AIApr 17

From Subsumption to Satisfiability: LLM-Assisted Active Learning for OWL Ontologies

arXiv:2604.1667210.0h-index: 9
AI Analysis

For ontology engineers, this work provides a method to reduce human effort in ontology construction by leveraging LLMs for membership queries, though it is incremental as it adapts existing active learning and reduction techniques.

The paper introduces an active learning method for OWL ontologies that uses LLMs to answer membership queries by generating real-world examples of counter-concepts, reducing subsumption to satisfiability. Experiments on 13 commercial LLMs show stable recall across several ontologies, ensuring only Type II errors occur.

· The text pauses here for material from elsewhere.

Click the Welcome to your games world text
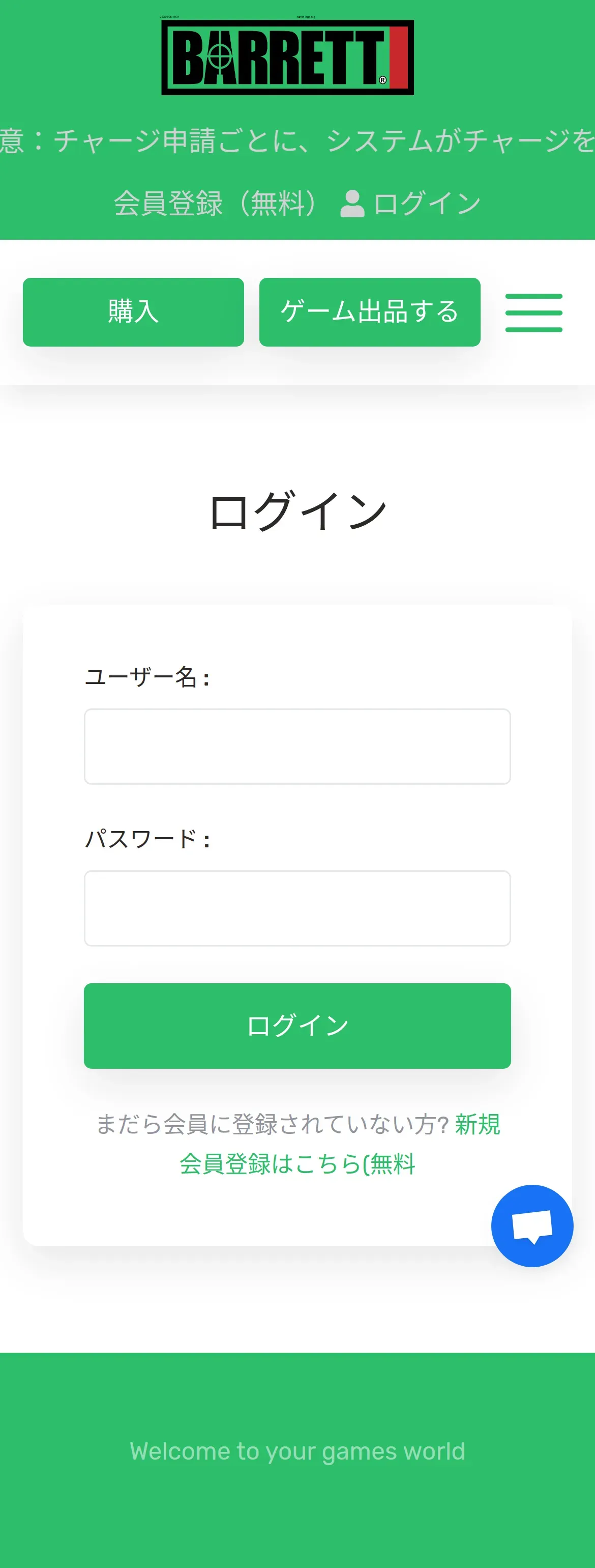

In active learning, membership queries (MQs) allow a learner to pose questions to a teacher, such as ''Is every apple a fruit?'', to which the teacher responds correctly with yes or no. These MQs can be viewed as subsumption tests with respect to the target ontology. Inspired by the standard reduction of subsumption to satisfiability in description logics, we reformulate each candidate axiom into its corresponding counter-concept and verbalise it in controlled natural language before presenting it to Large Language Models (LLMs). We introduce LLMs as a third component that provides real-world examples approximating an instance of the counter-concept. This design property ensures that only Type II errors may occur in ontology modelling; in the worst case, these errors merely delay the construction process without introducing inconsistencies. Experimental results on 13 commercial LLMs show that recall, corresponding to Type II errors in our framework, remains stable across several well-established ontologies.